__Goal__. Write out each line of the items below as one string in a JSON list. Skip blank lines and leave the pictures out.

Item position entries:

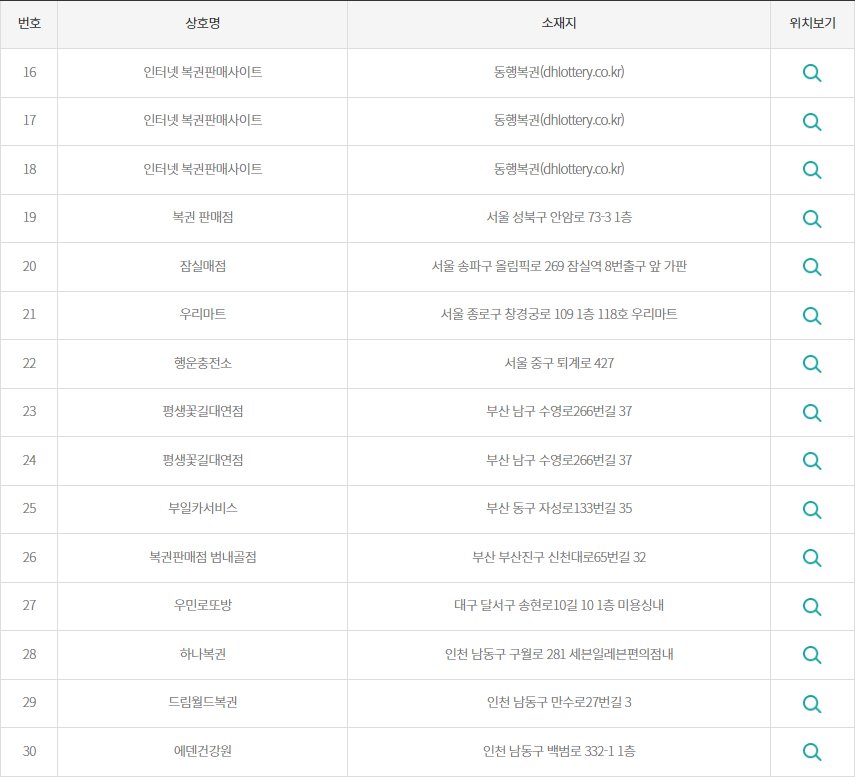Open location of 에덴건강원
The width and height of the screenshot is (855, 777).
click(811, 751)
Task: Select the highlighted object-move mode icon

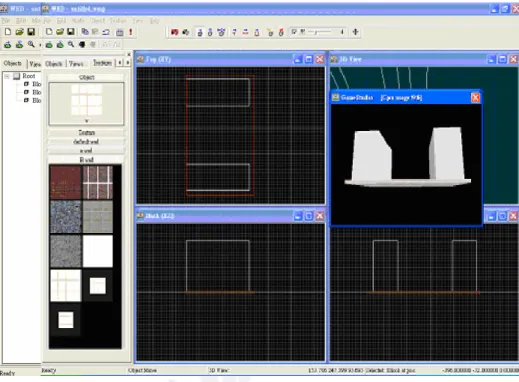Action: tap(200, 32)
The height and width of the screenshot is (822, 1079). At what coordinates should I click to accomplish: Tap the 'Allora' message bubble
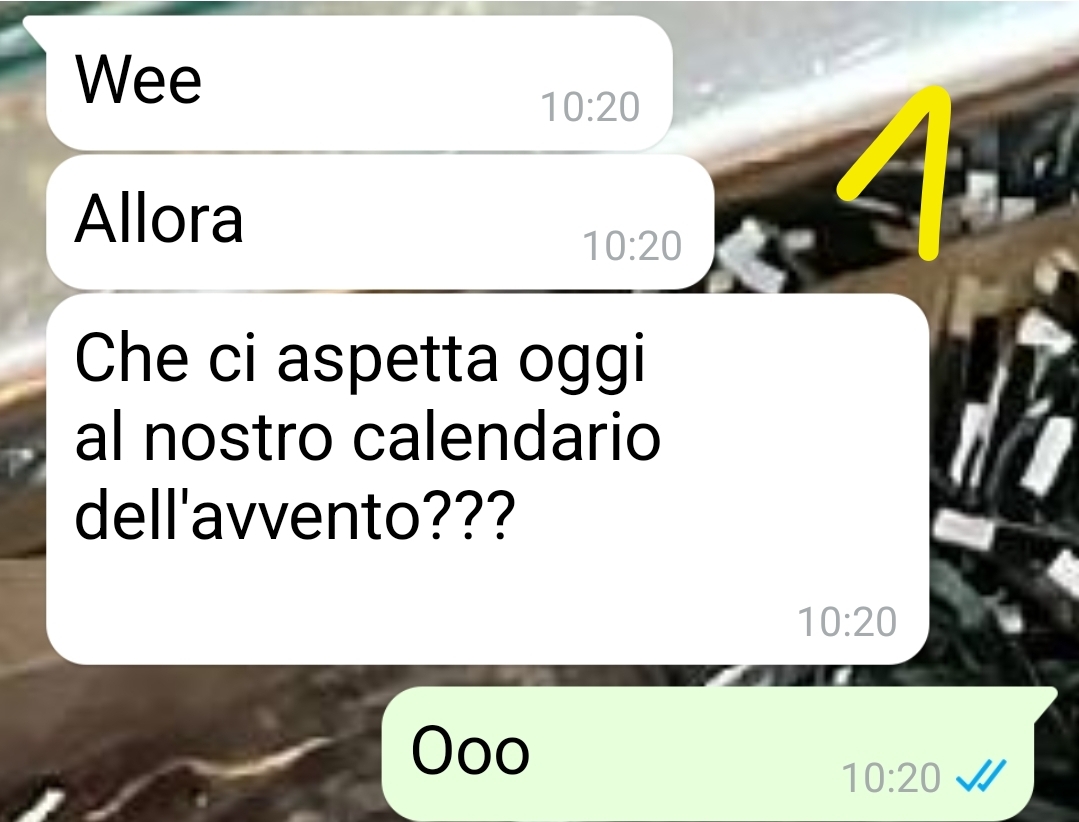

__Reply to the task__.
[
  "Open location of 에덴건강원",
  "The width and height of the screenshot is (855, 777).",
  "click(811, 751)",
  "Task: Select the highlighted object-move mode icon",
  "Action: tap(200, 32)",
  "The height and width of the screenshot is (822, 1079). At what coordinates should I click to accomplish: Tap the 'Allora' message bubble"
]